* **TEXT TO READ**
Wednesday, May 27, 2009

One-Eyed Jacks-i




'In Mortal Sin,' which Wilson Blass and Paulo Quevedo are co-producing, might probably benefit from some of the publicity surrounding the telegenic Roman Catholic priest Alberto Cutié (see the promotional poster at right.)
In a recent conversation, the Puerto Rican playwright/director gave us some background. In the play, Juan de Dios (Quevedo) falls in love with Milagros (Pinzón) and struggles on whether to maintain his devotion to God or his earthly affection to the woman.
Certainly nothing out of this world, and hard from a novelty.
In fact, Blass himself makes the point that his play is based on the real life stories of two Roman Catholic priests (both known to Cutié, not necessarily at a personal level.) One of them is a known university professor, says Blass, who left the priesthood to marry and eventually divorced the woman, not before tormenting and berating her for having caused his downfall.
In a previous incarnation of his as a reporter for a syndicated program on one of the major Spanish TV networks, says Blass, he was contacted by police. They wanted him to help them lure the other priest, whom at the time they suspected to be a pedophile, into a solicitation charge. Because he wasn't wired to register the conversation, Blass adds, he opted to warn the priest that they were being watched and later told police that the priest had actually advised him to leave the area, as it was a known place for homosexual encounters.
Some time later, that second priest was murdered by members of a teenage gang.
You'll have to watch the play at the Byron Carlyle to see how Blass ties this all up.
Some of this obviously resembles Cutié's story. The clandestine sexual relation. The dilemma of serving the Church or loving the woman. Unknown to most, says Blass, is that Cutié was the first to read the play and approve of it. Most striking is his assertion (belief, perhaps) that the play itself may have somehow pushed Cutié towards engaging in the behavior that ultimately has brought him to where he is right now:
"He projected himself (on the script.) It was his own life (that he was reading about,) without my being aware at all that it was so."

Tuesday, May 26, 2009

One-Eyed Jacks




It was the only film that Marlon Brando directed.
Nowadays, many probably consider it a forerunner of the so-called Spaghetti-westerns that would make Clint Eastwood a familiar name all over the world.
Back then in the early '60s when I first saw the movie, as it usually happened with most films one of my interests was to find out what was hidden behind the title. ‘One-Eyed Jacks’ clearly did not translate to ‘El Rostro Impenetrable,’ a fact that kind of made it a challenge for me to settle the question.
Close but no cigar, might actually be the best way to describe the translator’s approximation to the conceptual part on the title.
As any movie fan knows, it comes from the line that Brando's character tells to the one played by Karl Malden: “You're a one-eyed jack around here, Dad, but I have seen the other side of your face." They both were, which explains the plural jacks.
The allusion is to the jack of hearts and the jack of spades in a deck of cards.
And because we know of their common history, we understand better what Brando's character is telling Malden's.
The recent controversy around the Puerto Rican-born priest Alberto Cutié brought the Brando movie to my mind.
Not that I am moralizing, condemning or absolving here. The point is, I think, that whether we like it or not, however we may approach the controversy, there is no more one-eyed jack around, we have all now seen the hidden face.
We all know too that Cutié’s story is not unique.
What may be surprising to many is the apparent link between Cutié and ‘In Mortal Sin,' the play soon to be staged at the Byron Carlyle theater in Miami Beach.

* **DATA BLOCK**
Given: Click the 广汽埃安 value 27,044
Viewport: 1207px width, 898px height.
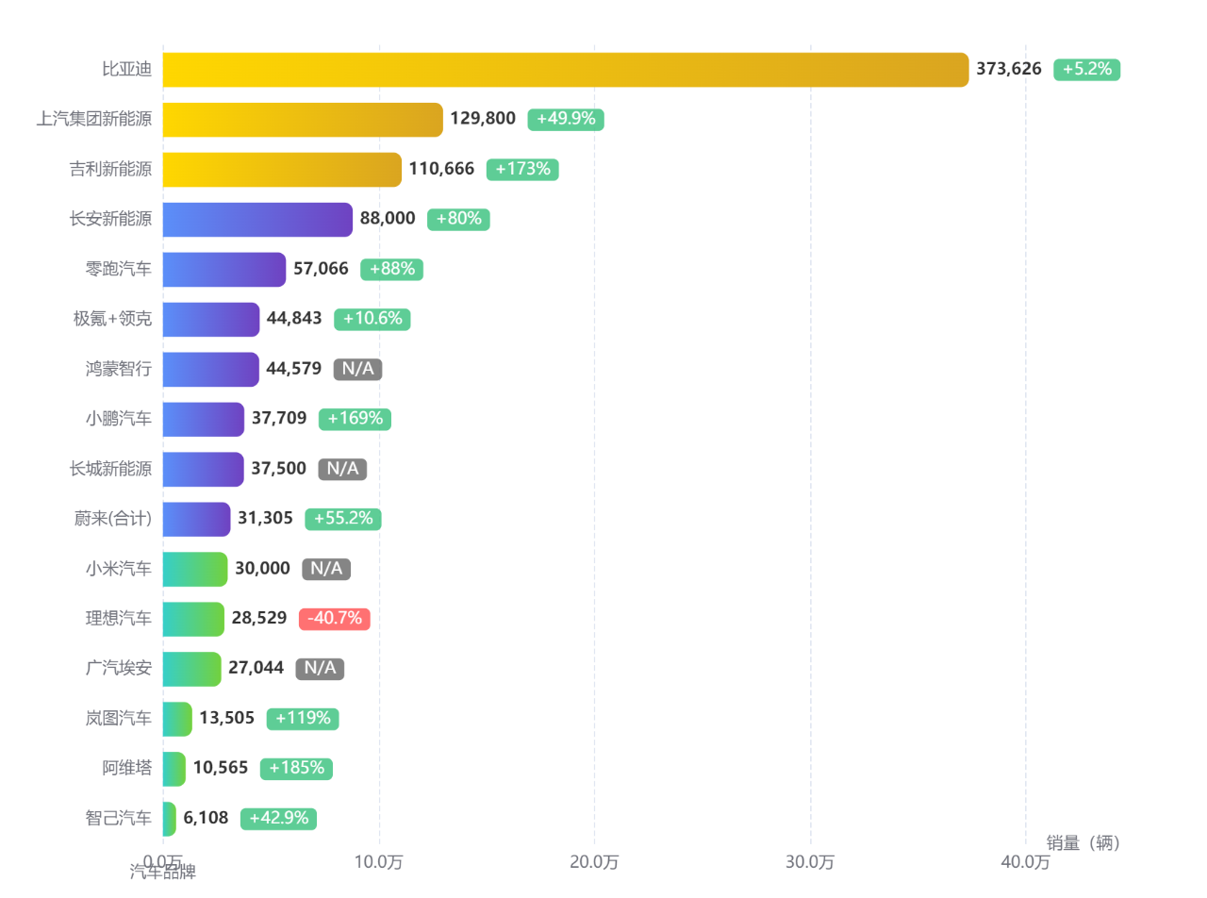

* **REQUIREMENTS**
A. In the blog text, reproduce the passage that begins at "In a previous" and stops after "a teenage gang.", changing "police" to "detectives".
B. According to the blog text, why did Blass warn the priest that they were being watched instead of helping police lure him into a solicitation charge?

* **ANSWERS PER TASK**
A.
In a previous incarnation of his as a reporter for a syndicated program on one of the major Spanish TV networks, says Blass, he was contacted by detectives. They wanted him to help them lure the other priest, whom at the time they suspected to be a pedophile, into a solicitation charge. Because he wasn't wired to register the conversation, Blass adds, he opted to warn the priest that they were being watched and later told detectives that the priest had actually advised him to leave the area, as it was a known place for homosexual encounters.
Some time later, that second priest was murdered by members of a teenage gang.

B. Blass wasn't wired to register the conversation, so he warned the priest that they were being watched. He later told police that the priest had advised him to leave the area because it was a known place for homosexual encounters.